> Data excerpts:
——
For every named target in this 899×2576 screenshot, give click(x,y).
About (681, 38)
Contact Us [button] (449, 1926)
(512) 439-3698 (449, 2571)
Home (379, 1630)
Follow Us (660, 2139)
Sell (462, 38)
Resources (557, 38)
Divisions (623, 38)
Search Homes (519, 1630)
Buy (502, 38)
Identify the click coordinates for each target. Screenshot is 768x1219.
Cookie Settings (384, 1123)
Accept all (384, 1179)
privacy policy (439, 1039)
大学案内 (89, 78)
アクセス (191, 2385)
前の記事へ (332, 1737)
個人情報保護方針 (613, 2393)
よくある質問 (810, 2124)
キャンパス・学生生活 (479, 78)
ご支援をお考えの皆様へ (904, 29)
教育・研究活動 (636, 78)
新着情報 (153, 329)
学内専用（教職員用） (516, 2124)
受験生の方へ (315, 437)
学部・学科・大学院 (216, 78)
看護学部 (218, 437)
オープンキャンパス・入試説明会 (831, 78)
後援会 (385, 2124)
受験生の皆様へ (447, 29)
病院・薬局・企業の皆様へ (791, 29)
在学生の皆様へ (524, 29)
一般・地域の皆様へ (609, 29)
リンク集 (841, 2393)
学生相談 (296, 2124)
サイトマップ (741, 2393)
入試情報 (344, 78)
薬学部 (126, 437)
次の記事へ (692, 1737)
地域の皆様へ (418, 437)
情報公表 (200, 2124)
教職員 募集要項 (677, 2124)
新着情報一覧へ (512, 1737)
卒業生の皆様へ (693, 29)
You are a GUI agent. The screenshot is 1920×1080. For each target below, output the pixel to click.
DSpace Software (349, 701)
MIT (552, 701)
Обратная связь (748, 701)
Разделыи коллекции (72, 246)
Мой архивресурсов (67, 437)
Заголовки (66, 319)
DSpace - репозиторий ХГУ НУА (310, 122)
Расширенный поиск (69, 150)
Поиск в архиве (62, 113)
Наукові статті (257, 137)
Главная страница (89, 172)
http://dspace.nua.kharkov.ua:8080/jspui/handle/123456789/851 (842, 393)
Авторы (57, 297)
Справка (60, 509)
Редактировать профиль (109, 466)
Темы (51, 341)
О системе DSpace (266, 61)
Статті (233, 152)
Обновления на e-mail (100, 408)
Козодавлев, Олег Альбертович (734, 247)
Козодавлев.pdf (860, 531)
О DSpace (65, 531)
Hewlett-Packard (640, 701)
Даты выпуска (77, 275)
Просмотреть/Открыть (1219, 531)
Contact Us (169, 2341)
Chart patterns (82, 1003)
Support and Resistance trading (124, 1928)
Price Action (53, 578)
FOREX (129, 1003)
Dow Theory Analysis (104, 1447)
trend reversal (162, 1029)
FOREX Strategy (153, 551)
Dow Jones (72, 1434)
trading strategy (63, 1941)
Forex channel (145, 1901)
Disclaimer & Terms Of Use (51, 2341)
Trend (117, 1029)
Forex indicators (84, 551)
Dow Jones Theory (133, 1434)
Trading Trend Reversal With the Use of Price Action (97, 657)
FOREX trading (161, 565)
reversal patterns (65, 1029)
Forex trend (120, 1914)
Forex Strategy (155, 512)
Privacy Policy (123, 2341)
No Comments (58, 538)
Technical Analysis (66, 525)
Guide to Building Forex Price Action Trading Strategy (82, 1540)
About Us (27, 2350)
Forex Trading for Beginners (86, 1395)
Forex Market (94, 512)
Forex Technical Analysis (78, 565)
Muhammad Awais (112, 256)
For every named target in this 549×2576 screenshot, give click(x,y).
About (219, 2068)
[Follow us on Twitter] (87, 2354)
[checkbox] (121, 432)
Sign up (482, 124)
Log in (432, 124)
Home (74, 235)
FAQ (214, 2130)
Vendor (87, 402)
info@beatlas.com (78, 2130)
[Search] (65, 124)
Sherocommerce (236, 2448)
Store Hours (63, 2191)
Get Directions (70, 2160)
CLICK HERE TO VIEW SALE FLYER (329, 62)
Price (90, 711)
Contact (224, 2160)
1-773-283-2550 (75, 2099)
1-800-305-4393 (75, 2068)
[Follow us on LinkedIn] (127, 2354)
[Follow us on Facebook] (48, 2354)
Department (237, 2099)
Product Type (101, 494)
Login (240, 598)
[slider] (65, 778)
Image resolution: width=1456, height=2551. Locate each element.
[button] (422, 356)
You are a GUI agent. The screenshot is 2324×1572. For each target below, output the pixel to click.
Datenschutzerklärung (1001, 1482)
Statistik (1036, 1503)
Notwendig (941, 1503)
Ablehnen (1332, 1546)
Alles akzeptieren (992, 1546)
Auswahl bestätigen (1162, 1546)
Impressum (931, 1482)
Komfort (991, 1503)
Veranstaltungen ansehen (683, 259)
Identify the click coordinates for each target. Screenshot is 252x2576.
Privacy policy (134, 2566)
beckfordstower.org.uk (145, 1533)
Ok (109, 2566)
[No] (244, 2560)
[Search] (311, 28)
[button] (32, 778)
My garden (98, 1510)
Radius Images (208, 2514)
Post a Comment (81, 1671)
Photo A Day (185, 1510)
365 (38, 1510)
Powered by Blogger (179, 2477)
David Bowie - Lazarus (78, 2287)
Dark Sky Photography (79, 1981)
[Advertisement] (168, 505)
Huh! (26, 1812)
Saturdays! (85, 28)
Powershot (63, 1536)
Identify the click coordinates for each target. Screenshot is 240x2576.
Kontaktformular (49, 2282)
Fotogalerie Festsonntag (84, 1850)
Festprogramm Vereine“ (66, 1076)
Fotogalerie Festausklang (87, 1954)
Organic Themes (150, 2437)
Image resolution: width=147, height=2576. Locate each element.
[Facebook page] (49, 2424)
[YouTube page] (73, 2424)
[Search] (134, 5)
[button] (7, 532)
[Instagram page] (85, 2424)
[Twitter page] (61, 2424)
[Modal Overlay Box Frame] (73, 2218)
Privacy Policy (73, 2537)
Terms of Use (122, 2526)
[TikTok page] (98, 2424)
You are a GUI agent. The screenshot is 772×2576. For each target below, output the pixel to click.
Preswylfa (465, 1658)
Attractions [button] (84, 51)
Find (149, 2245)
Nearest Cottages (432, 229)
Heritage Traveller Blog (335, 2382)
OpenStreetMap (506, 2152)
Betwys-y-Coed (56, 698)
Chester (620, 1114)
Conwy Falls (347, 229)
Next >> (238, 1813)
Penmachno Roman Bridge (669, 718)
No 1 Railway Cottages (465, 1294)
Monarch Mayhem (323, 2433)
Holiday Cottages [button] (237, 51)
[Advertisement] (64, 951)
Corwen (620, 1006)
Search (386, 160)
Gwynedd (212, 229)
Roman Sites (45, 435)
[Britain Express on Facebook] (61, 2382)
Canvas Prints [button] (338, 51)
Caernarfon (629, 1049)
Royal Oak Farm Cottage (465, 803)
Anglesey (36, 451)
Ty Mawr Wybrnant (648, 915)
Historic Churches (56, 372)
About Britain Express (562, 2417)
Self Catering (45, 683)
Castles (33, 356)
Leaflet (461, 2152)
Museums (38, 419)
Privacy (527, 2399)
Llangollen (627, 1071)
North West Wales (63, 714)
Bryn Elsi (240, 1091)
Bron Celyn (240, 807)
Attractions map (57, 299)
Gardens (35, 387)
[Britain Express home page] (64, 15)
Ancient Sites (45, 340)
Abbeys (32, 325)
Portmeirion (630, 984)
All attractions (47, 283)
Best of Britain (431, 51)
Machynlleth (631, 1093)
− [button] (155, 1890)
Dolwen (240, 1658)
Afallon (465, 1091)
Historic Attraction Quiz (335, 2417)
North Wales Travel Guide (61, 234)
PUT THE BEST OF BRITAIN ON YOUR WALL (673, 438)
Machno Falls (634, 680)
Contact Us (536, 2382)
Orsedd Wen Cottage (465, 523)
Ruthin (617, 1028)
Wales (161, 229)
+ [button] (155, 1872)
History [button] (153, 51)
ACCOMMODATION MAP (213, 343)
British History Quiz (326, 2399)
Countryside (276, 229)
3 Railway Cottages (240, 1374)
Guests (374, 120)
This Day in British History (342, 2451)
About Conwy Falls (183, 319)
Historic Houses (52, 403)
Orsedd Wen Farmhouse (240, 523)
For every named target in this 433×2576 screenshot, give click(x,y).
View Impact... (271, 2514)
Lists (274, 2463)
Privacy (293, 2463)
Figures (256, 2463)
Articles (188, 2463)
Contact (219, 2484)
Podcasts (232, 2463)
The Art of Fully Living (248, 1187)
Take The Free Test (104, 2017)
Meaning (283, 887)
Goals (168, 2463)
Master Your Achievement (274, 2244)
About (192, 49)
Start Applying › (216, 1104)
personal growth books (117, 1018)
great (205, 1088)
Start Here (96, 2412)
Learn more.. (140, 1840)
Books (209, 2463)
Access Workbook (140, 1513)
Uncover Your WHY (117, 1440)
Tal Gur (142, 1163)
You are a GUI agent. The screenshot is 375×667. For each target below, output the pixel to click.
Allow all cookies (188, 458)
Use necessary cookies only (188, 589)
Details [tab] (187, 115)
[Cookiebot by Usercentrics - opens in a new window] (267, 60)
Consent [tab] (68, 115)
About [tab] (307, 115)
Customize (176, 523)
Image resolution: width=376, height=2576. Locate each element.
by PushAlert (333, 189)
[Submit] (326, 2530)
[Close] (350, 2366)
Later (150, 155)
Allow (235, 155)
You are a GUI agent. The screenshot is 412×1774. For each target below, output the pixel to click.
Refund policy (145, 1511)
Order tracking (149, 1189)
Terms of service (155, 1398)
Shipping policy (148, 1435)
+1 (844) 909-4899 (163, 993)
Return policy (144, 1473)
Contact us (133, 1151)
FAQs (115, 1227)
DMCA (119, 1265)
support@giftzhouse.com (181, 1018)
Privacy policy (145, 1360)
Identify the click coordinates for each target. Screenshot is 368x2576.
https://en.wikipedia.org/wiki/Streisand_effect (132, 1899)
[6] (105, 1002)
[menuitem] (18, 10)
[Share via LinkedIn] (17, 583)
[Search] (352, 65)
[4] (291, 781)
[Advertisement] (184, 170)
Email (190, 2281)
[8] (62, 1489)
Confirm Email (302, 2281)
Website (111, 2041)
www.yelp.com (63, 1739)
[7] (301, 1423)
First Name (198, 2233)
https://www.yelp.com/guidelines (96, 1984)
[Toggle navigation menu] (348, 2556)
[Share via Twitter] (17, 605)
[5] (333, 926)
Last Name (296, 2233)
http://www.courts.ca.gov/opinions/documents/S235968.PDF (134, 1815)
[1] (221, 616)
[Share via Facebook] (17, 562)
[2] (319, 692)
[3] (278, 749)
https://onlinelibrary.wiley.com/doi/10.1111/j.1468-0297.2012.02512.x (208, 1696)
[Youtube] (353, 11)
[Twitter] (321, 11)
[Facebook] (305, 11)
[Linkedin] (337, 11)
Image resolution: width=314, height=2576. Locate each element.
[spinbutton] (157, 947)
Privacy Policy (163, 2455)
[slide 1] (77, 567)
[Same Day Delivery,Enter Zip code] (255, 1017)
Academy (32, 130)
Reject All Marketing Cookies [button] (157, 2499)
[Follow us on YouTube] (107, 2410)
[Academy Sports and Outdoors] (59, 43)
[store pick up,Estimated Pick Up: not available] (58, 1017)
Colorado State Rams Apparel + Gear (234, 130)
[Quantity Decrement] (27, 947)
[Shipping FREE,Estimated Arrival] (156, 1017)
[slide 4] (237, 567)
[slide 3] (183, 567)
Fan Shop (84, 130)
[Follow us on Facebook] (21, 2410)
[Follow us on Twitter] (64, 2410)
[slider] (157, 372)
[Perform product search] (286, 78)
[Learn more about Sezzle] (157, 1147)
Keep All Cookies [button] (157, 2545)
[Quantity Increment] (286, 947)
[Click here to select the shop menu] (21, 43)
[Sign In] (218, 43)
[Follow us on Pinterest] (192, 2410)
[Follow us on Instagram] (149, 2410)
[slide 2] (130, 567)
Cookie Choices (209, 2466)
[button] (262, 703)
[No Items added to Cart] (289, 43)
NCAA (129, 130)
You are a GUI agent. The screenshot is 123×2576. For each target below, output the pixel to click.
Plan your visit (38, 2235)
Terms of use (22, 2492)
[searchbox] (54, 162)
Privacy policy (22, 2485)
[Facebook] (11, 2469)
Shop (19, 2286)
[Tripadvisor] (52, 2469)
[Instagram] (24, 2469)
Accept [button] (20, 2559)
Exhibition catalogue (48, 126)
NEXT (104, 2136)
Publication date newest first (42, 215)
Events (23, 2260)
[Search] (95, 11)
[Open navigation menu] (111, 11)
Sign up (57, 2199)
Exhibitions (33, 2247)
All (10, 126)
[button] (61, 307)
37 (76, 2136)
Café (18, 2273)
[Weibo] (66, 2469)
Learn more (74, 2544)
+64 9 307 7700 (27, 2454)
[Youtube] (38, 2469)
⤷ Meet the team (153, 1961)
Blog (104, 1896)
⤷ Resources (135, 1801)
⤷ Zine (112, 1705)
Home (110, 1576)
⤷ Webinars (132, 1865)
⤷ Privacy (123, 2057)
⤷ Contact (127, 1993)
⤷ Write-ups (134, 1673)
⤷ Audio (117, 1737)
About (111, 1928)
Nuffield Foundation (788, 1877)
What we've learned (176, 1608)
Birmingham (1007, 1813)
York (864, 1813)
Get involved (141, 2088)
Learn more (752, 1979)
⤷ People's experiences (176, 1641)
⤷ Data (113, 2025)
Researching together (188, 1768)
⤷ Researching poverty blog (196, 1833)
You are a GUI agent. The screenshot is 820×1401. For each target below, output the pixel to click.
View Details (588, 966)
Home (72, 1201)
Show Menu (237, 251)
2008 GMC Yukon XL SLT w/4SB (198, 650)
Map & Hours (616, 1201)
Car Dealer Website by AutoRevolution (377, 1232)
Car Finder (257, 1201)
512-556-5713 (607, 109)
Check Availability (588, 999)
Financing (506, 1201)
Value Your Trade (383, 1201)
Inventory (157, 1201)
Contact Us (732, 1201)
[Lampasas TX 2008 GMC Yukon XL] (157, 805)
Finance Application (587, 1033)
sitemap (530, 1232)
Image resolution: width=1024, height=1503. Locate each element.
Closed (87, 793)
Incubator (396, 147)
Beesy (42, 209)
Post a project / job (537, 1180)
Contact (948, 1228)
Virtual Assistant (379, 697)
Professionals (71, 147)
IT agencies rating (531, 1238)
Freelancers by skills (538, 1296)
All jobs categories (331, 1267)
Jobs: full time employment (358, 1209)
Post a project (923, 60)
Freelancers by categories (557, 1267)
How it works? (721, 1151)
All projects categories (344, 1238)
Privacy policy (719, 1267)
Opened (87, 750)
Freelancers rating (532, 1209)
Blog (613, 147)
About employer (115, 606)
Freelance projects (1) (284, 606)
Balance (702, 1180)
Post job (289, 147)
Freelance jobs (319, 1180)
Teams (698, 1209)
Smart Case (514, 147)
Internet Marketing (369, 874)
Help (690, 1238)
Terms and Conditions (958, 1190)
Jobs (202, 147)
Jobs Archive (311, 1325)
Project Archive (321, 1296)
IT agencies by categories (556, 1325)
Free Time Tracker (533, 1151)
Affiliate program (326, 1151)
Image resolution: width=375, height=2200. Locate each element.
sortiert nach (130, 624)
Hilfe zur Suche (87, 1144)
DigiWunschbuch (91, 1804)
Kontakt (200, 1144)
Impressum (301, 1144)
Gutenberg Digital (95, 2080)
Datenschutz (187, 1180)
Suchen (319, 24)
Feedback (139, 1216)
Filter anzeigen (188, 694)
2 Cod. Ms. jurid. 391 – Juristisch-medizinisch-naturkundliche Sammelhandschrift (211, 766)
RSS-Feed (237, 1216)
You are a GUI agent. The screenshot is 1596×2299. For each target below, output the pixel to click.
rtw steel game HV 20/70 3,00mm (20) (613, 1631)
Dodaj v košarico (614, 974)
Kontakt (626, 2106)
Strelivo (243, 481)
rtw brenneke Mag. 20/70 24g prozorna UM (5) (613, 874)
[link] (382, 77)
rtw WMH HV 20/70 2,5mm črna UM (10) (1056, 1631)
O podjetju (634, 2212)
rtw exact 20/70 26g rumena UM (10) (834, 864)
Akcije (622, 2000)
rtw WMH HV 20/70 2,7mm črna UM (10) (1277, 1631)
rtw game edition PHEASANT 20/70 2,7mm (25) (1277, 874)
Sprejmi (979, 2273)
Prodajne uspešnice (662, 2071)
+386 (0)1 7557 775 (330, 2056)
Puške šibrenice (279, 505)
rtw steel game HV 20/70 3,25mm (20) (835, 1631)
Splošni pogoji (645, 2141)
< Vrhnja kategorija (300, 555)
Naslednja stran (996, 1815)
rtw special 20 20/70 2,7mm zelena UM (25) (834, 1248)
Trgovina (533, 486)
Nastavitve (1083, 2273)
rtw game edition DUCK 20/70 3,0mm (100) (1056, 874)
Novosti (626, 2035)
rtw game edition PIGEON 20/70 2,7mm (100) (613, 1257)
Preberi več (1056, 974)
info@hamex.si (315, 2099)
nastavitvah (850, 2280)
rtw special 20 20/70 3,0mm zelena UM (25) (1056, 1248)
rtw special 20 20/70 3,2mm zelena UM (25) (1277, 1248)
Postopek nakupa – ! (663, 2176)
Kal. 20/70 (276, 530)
——
> Problem requirements:
Please copy every line from the entries that includes the word "Contact".

> Output of the exercise:
Contact Us [button] (449, 1926)
Contact Us (169, 2341)
Contact (224, 2160)
Contact Us (536, 2382)
Contact (219, 2484)
Contact us (133, 1151)
⤷ Contact (127, 1993)
Contact Us (732, 1201)
Contact (948, 1228)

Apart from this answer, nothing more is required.